友希那 「それじゃ、始めようか。まずは一曲目から⸻」
⸻⸻練習はいつも通り順調だった。みんなの演奏と友希那さんの歌声はいつも通り。でも⸻
燐子 (今井さんと友希那さん……どこか不安そう……)
今井さんと友希那さんの不安そうな表情を私は読めた。あの二人に何か良くない事でもあったのか、気にかかる。
「⸻……ん、りんりん!」
燐子 「……」
あこ 「りんりん!」
燐子 「あっ……あ、あこちゃん……」
あこ 「りんりん、ボーッとしててどうしたの?」
燐子 「ご……ごめん、ボーッとしてたの?」
リサ 「珍しいね。燐子がボーッとするなんて」
紗夜 「白金さん?」
燐子 「あ、だ……大丈夫、です……」
紗夜 「そう……」
そう答える氷川さんの表情もなんだか不安そうに見えた。今井さんや友希那さんもそうだったけど、いったいみんな何があったのかな…

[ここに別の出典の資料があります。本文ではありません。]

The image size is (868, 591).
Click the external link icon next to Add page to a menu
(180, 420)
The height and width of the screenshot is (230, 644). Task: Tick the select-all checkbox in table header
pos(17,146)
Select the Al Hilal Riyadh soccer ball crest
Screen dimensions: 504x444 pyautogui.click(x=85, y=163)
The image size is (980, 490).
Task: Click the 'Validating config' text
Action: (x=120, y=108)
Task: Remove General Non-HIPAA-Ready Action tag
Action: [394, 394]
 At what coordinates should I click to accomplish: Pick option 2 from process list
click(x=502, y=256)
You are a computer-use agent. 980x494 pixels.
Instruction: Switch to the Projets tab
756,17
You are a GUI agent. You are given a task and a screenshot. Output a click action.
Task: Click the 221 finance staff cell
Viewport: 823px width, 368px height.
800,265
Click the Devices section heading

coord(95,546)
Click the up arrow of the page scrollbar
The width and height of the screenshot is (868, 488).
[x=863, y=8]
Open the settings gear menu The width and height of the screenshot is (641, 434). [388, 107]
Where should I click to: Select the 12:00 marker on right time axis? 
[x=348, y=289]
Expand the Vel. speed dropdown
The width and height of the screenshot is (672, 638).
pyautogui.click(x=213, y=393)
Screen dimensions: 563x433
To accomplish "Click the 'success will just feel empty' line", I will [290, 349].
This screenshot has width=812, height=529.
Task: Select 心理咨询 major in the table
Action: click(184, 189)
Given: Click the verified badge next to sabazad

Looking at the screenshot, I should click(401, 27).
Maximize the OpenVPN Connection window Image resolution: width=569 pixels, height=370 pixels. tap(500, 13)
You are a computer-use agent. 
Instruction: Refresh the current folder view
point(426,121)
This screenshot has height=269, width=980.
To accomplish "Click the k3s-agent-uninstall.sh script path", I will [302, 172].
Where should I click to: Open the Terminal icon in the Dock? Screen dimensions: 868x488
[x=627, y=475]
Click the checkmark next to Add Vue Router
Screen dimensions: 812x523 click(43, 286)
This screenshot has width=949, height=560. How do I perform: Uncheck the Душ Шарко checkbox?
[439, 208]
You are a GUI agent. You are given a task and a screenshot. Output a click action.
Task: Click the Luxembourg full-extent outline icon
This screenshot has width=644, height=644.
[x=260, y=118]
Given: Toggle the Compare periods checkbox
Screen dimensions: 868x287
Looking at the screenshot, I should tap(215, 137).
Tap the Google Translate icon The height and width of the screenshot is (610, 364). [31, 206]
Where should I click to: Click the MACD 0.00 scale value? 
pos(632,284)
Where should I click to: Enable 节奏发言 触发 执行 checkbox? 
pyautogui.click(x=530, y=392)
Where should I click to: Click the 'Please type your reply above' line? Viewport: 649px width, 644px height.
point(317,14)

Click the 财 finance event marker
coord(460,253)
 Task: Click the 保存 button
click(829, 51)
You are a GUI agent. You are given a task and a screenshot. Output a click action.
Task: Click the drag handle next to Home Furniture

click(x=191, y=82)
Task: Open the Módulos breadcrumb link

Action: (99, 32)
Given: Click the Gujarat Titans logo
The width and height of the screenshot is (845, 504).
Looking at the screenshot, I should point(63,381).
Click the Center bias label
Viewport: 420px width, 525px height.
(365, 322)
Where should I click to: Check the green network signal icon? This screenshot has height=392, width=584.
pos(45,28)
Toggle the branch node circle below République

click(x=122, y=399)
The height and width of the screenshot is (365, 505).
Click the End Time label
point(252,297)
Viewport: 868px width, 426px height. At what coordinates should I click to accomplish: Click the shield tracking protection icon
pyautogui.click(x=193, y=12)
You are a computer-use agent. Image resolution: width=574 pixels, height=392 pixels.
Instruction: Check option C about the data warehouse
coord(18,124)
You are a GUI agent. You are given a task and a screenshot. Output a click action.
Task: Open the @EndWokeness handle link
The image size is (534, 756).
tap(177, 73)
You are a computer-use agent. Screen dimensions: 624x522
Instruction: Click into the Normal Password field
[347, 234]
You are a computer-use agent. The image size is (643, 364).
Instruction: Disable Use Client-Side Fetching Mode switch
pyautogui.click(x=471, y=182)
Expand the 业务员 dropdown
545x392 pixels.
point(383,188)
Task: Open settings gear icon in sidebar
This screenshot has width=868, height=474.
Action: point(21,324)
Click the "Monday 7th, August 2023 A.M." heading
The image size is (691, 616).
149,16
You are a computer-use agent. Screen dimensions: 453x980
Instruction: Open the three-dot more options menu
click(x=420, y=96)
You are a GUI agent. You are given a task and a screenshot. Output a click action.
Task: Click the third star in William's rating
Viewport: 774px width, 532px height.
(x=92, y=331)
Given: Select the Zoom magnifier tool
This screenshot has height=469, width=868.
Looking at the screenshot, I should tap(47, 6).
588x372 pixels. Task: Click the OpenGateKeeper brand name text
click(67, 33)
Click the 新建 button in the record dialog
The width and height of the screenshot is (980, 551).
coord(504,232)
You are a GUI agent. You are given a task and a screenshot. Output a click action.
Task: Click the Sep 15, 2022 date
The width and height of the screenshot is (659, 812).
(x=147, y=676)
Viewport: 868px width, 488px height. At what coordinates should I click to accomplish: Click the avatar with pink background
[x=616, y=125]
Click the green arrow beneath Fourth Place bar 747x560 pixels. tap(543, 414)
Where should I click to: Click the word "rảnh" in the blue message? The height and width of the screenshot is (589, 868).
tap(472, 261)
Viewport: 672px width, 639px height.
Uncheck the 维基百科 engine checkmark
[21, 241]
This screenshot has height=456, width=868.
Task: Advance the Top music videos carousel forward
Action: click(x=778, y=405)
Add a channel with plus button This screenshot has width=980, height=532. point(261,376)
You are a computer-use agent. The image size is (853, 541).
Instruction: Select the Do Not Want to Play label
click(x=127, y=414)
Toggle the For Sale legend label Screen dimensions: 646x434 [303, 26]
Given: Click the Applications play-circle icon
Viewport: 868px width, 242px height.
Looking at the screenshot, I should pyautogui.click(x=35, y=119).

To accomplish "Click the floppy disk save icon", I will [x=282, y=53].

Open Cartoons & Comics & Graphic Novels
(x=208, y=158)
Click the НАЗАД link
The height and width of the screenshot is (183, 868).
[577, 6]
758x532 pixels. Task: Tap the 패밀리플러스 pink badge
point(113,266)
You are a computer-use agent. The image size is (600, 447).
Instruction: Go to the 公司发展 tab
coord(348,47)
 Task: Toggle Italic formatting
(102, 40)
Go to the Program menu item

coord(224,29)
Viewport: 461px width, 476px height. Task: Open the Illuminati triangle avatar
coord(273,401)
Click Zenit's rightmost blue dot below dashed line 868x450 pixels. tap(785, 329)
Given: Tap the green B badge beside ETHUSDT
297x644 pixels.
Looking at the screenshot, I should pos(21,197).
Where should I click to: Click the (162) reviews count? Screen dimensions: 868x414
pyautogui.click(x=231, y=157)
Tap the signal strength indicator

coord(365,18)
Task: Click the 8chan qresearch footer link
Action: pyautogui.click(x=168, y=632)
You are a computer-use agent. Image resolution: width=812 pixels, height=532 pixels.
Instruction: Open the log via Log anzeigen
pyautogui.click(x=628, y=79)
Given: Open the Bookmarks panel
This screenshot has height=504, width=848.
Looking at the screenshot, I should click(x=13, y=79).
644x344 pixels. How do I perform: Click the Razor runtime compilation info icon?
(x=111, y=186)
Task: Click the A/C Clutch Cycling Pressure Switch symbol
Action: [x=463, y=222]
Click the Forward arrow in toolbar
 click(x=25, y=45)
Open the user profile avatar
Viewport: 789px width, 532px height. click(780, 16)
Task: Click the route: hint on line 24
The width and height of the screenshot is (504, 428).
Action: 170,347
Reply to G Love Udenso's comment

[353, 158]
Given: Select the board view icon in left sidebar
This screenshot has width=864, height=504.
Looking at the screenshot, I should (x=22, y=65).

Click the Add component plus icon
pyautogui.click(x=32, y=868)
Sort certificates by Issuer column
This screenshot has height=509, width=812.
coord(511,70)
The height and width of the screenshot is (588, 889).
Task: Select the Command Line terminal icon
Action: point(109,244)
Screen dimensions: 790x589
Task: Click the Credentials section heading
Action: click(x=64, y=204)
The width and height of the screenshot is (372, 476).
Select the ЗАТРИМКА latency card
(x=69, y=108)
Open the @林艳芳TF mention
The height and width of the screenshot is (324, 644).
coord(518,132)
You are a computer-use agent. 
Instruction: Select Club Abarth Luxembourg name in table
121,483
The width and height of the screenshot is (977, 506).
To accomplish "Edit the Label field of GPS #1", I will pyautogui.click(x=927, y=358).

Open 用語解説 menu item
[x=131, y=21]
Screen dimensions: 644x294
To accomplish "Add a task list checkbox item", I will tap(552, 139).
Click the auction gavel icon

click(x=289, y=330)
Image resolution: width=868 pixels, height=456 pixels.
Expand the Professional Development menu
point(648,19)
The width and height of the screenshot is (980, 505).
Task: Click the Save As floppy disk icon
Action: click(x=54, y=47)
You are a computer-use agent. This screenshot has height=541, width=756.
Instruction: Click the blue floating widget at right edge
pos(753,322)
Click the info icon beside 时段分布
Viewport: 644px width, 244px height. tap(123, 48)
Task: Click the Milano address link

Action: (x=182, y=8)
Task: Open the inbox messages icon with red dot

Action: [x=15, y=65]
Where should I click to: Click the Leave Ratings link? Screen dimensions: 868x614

リサ 「でも一曲目の練習を始めたばかりなのに、なかなかやる気が出ないみたいだね…」
あこ 「それに、みんないつもと違って暗そうだし…」
友希那 「……」
燐子 「……」
今井さんの言う通り、一曲目の練習を始めたばかりなのに雰囲気はいつもと違って暗い。このままじゃ練習の雰囲気が出ない。
リサ 「……じゃあ、一旦休憩にしましょうか?」
友希那 「そうね、一旦休憩にしましょう」
今井さんの提案でひとまず休憩に入る。
【CiRCLE カフェテリア】
休憩に入ってカフェテリアに出ていると、Afterglowのメンバーたちもここにあった。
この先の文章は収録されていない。